* **RECORDS FOR PROCESSING**:
==*==
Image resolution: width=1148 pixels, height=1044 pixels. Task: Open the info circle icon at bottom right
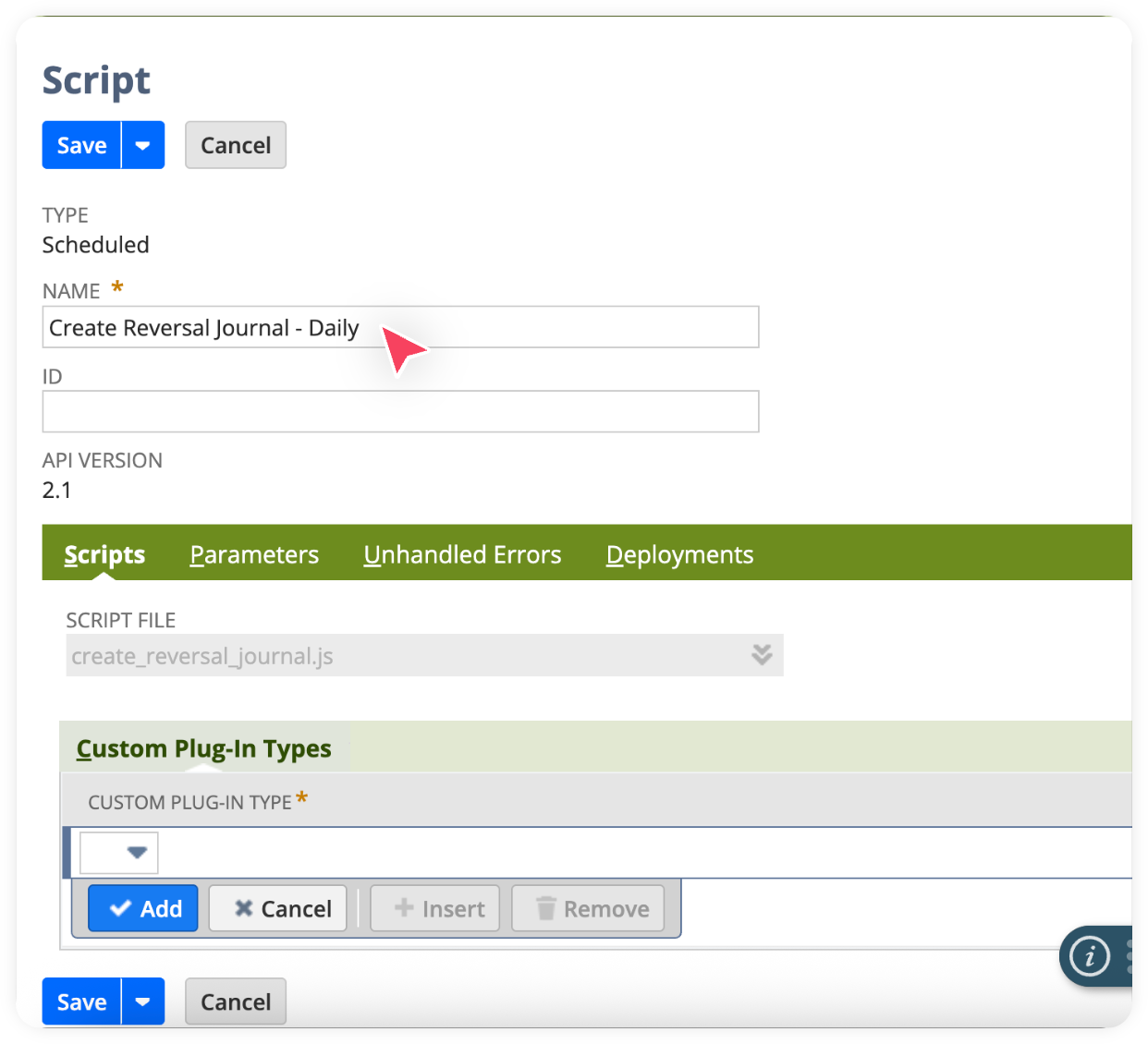[x=1091, y=957]
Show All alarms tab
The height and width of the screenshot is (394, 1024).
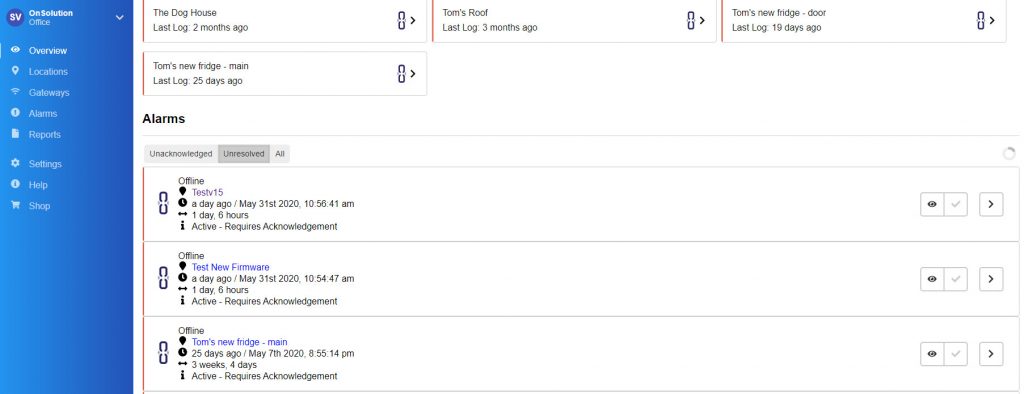[280, 154]
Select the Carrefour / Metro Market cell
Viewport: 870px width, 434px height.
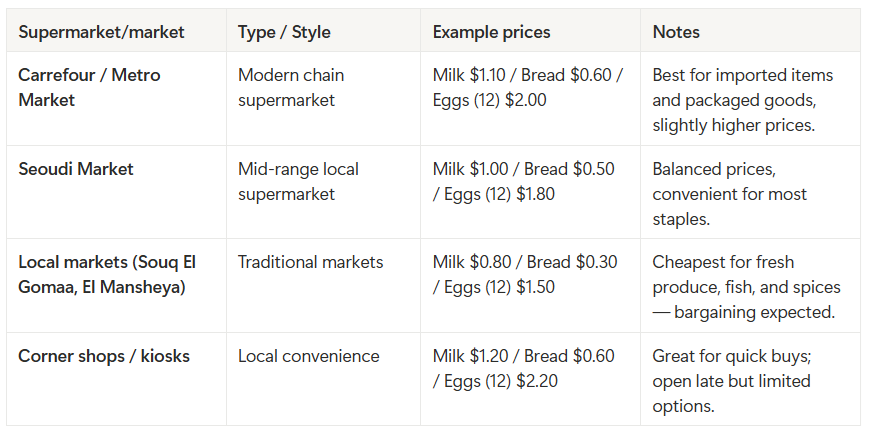(89, 88)
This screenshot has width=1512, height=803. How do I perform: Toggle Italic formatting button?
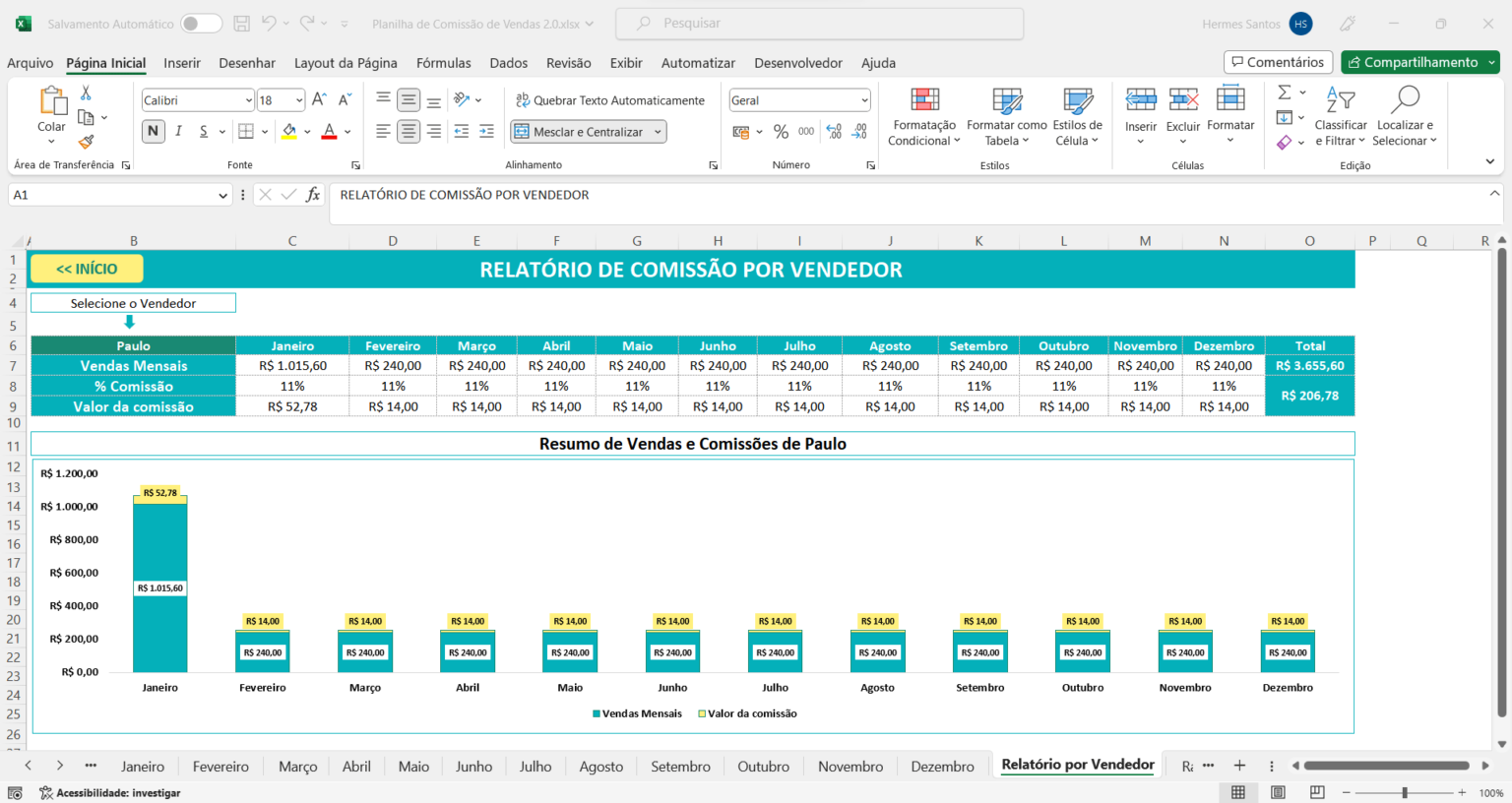[x=178, y=131]
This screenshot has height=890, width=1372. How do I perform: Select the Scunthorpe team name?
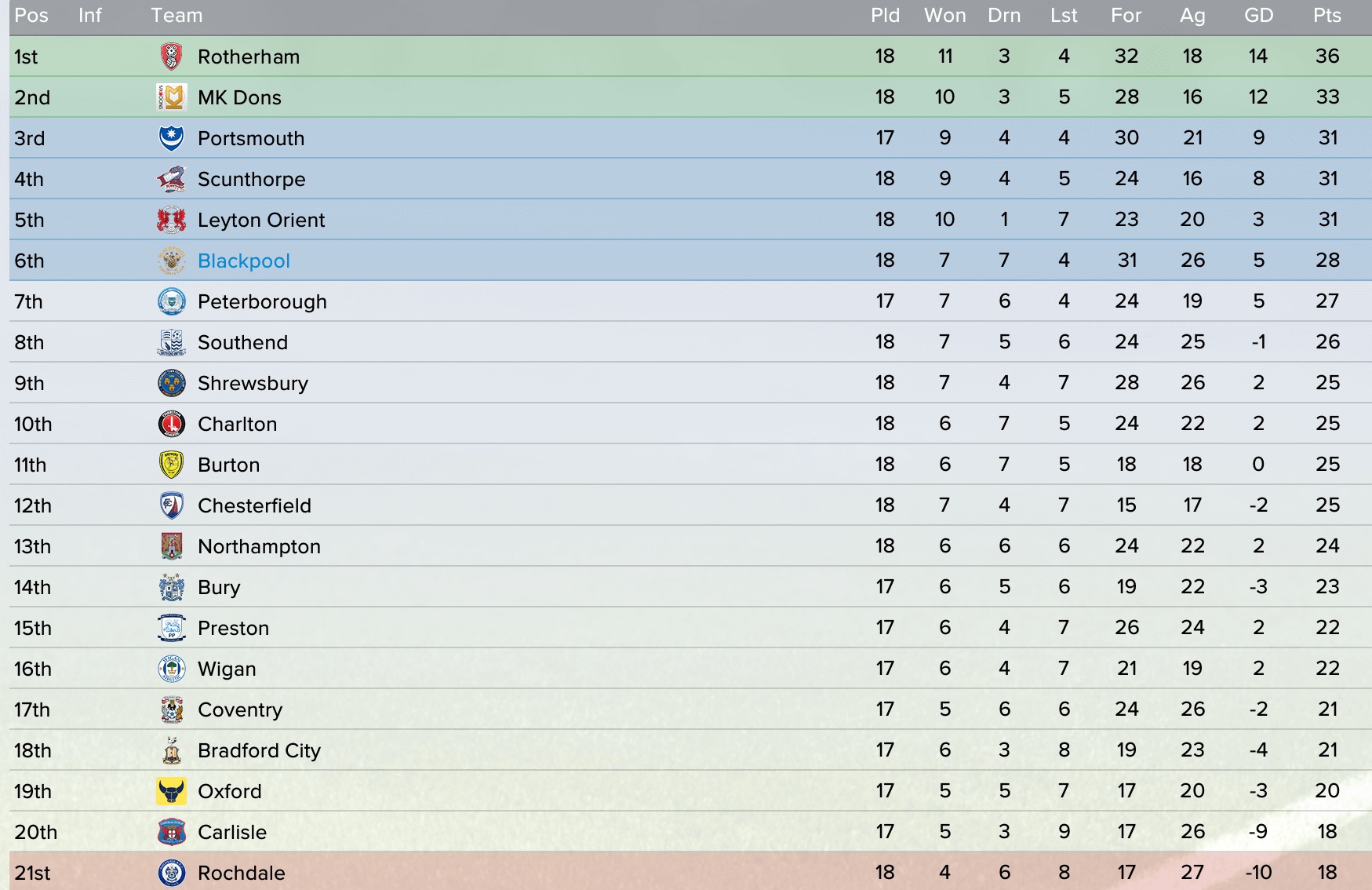coord(252,180)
==*==
* **EXERCISE**: Transcribe, please, the lines from the one holding "Viewport: 870px width, 434px height." to the final line of the material, both included, exactly and with no extra lines, and skip the pictures.

* **WRITTEN SOLUTION**:
Viewport: 870px width, 434px height.
(89, 88)
This screenshot has width=1512, height=803. How do I perform: Toggle Italic formatting button?
[x=178, y=131]
This screenshot has height=890, width=1372. How do I perform: Select the Scunthorpe team name?
coord(252,180)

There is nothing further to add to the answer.